Nem tudo são flores, entretanto. Recentemente, o legendário Emanoel Araújo fez críticas ao Secretário Marcio Meirelles no mesmo tom de Aninha Franco. Só que de Emanoel não se pode dizer que não conheça o trâmite público (ele fez da Pinacoteca do Estado de São Paulo o melhor museu da América Latina), nem que seja um ressentido invejoso, muito menos inconsequente ou carlista.
As respostas de Marcio foram, cá entre nós, superficiais. E o que Emanoel aponta é o que temos dito aqui: a política de museus come poeira para as outras áreas da Cultura, e para a política de museus do antanho carlista (tão a esquerda que Emanoel Araújo foi um de seus baluartes). As palavras de Emanoel Araújo são algo que a SECULT deve, por obrigação cívica (senão por excelência administrativa), levar fortemente em consideração.

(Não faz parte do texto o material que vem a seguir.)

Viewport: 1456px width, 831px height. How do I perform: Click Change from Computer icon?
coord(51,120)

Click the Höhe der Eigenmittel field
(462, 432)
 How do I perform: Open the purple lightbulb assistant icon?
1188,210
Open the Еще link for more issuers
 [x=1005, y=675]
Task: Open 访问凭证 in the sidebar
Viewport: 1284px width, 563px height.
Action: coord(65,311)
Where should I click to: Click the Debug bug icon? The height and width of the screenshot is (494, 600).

Tanto mais por ter saído na Terra Magazine de Bob Fernandes – uma revista eletrônica cuja sede é em Salvador (e dada sua importância, isso faz dela também uma peça-chave no anti-axezismo, bem como a Carta Capital por ter o bahiano Leandro Fortes como uma das figuras-chave), e que tem acompanhado e apoiado todas as vertentes do pós-axezismo (mesmo quando ninguém mais da grande mídia – nem mesmo a Carta – dava uma vírgula a respeito); a Terra Magazine que claramente apóia Jaques Wagner, tem horror a Geddel Vieira Lima e que melhor noticiou a prisão de Daniel Dantas e seus arrabaldes.
Não é, portanto, uma opinião “de viúva”. Mister não simplificar.
Pra não ficar só no chororô, vale notar o reconhecimento que o Nordeste inteiro tem a Marcio Meirelles como Secretário de Cultura. Notem que ele disputa tal prestígio com a mítica figura de Ariano Suassuna, Secretário da mesma pasta por Pernambuco. Disputa, e vence de lavada, como fica claro nesta entrevista dada a um importante jornal diário do Ceará.